D.B.: I z kim się to zobaczy?

JJ.-K.: I z kim się to zobaczy. Ważne jest, do czego się wspólnie dochodzi i czy się z tym zgadzamy. Ta zgoda jest pierwszym sprawdzianem na wszystko. Jeżeli wyczuwamy wspólnie coś dobrego, to tym dobrem można się znakomicie dzielić. Ma się wtedy nadzieję, że ono będzie emanowało, że będzie odczuwane przez innych.

D.B.: Ale czy to jest tak, że nie mógłbyś pracować, robić teatru z kimś, z kim się nie zgadzasz, nie spotykasz w swoim myśleniu?

JJ.-K.: Jestem otwarty na spotkanie z każdym, tylko nie z każdym można się spotkać. Trudno jest znaleźć osobę mającą tę samą intencję odkrywania siebie w sobie nawzajem.

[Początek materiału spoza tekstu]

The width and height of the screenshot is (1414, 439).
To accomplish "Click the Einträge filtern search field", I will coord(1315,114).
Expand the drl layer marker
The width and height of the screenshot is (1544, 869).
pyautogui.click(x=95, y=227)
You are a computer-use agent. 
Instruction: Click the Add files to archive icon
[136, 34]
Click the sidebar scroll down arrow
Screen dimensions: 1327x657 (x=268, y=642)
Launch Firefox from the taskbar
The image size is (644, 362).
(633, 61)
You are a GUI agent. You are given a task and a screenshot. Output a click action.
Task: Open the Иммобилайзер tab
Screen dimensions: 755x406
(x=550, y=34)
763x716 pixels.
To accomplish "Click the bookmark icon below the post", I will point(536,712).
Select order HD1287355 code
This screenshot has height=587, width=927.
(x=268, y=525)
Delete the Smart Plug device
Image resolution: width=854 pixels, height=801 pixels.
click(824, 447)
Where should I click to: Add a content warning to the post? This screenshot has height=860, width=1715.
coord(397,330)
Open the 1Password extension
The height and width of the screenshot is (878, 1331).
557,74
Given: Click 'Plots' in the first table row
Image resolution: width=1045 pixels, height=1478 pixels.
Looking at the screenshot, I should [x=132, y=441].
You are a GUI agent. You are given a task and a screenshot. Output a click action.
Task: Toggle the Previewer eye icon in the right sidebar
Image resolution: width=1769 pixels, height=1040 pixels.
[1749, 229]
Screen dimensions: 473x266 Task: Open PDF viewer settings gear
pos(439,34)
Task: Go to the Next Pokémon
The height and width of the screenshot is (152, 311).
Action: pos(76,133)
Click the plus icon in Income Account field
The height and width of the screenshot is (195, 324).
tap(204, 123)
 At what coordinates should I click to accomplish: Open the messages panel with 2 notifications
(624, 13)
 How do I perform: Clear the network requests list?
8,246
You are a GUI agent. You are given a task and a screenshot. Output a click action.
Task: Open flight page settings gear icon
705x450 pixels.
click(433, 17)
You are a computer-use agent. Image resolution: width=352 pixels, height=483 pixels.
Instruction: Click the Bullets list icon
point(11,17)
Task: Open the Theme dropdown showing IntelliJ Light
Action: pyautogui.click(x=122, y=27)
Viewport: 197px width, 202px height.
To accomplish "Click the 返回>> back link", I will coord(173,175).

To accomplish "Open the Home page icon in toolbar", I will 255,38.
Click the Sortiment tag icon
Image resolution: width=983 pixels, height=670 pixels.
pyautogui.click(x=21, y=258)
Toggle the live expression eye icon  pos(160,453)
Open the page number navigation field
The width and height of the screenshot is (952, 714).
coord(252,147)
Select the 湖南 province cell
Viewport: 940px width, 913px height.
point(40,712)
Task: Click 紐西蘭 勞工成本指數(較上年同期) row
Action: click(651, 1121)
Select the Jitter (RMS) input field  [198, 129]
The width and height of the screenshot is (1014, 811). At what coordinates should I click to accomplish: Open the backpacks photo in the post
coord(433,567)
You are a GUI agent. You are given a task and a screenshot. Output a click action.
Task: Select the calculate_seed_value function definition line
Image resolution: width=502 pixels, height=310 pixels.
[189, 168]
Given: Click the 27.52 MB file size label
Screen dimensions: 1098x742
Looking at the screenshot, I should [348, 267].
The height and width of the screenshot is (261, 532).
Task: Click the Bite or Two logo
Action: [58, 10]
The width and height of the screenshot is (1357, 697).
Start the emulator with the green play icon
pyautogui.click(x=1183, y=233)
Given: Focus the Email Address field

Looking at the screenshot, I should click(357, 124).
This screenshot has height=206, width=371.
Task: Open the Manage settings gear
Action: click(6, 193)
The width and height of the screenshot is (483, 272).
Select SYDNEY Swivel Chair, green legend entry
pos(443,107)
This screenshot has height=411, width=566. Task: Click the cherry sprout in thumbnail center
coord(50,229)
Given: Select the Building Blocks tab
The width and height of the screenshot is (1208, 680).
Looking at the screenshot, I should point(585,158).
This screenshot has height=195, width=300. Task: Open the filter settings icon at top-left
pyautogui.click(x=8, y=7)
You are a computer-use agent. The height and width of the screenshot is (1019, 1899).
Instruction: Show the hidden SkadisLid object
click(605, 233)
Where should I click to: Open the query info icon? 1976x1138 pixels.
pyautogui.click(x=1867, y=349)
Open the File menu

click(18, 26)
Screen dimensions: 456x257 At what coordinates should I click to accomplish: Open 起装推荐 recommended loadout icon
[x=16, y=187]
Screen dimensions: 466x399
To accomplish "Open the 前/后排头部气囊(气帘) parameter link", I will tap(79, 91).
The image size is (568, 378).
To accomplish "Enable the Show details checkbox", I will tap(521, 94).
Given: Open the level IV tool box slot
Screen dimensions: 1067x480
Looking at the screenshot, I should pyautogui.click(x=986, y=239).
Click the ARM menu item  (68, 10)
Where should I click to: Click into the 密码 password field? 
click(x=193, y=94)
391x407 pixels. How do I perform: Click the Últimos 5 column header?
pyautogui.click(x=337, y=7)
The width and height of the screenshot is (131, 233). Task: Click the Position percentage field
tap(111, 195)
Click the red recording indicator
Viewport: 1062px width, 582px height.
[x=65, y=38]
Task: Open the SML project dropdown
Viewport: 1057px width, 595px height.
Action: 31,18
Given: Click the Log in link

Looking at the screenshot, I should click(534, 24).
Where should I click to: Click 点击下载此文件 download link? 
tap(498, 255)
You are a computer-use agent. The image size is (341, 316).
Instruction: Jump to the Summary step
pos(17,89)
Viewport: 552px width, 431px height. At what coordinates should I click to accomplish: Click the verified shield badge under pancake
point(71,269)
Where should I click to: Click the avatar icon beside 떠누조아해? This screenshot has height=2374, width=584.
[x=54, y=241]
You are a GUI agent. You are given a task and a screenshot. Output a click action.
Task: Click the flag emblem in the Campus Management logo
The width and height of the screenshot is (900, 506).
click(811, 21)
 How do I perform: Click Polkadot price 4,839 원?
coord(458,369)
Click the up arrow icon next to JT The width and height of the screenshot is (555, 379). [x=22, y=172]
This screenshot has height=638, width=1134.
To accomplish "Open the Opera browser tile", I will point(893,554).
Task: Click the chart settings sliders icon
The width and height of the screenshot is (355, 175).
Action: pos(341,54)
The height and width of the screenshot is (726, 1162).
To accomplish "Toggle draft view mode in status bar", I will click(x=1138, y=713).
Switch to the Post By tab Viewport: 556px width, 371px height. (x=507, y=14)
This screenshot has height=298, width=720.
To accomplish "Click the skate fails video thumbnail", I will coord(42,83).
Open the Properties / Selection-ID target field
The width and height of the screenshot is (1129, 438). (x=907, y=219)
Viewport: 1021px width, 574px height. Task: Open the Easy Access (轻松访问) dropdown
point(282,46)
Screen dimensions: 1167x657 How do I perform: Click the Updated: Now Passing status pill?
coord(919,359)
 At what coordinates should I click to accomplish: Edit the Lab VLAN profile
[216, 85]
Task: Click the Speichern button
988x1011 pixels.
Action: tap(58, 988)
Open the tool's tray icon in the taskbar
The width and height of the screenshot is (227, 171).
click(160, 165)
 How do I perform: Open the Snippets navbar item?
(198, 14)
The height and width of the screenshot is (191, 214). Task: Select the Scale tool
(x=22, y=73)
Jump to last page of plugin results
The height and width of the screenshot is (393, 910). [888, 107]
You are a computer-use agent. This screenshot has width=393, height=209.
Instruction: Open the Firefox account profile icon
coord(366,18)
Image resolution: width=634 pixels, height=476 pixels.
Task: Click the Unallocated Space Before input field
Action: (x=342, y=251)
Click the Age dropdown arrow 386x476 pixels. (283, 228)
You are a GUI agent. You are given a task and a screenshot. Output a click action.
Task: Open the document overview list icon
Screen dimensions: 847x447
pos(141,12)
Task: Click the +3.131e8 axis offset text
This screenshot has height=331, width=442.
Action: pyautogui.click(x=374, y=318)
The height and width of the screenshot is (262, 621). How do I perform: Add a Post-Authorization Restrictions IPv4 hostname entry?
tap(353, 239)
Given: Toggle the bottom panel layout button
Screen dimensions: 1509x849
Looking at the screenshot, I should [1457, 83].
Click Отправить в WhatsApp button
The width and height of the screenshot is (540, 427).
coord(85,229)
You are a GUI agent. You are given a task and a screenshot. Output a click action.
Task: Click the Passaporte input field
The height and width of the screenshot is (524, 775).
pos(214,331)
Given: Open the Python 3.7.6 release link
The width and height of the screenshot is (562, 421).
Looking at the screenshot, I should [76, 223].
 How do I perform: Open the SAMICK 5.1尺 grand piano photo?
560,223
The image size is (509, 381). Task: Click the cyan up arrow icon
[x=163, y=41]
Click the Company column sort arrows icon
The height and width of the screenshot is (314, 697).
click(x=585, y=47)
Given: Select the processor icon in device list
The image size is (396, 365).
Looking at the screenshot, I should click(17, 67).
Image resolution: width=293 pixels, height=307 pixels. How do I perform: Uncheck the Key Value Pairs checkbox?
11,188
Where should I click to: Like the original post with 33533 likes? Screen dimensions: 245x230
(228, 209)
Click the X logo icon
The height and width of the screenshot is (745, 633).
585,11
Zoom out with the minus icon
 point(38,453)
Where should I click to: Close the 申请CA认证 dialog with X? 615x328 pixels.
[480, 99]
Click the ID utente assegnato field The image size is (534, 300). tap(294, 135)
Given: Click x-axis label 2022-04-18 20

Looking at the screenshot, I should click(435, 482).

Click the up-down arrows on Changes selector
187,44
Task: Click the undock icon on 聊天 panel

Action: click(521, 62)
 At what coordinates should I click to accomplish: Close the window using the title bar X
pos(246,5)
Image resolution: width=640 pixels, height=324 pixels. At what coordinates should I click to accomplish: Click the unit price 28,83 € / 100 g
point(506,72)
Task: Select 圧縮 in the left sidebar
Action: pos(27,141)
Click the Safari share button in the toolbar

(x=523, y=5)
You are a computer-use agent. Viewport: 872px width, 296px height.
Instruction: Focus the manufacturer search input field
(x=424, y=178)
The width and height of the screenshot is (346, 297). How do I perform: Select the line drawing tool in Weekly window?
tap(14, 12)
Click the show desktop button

D.B.: Opowiedz więc, jak doszło do takiego spełnionego spotkania. Czy to był przypadek, że spotkaliście się - ty i Jerzy Jarocki, czy raczej przeznaczenie wynikające z "bliskości dusz", tego samego sposobu postrzegania świata, podobnych preferencji literackich, zbliżonych gustów i poglądów. Na czym polega ten wasz związek?

JJ.-K.: Moim zdaniem to zawsze jest jakiś nadzwyczajny przypadek, że ludzie się spotykają i mogą sobie coś powiedzieć, i mogą ze sobą coś zrobić. Może to właśnie dzięki niemu poznaliśmy się i pracujemy ze sobą bardzo już przecież długo. Pierwsze rozmowy odbywaliśmy w czerwcu 1974 roku.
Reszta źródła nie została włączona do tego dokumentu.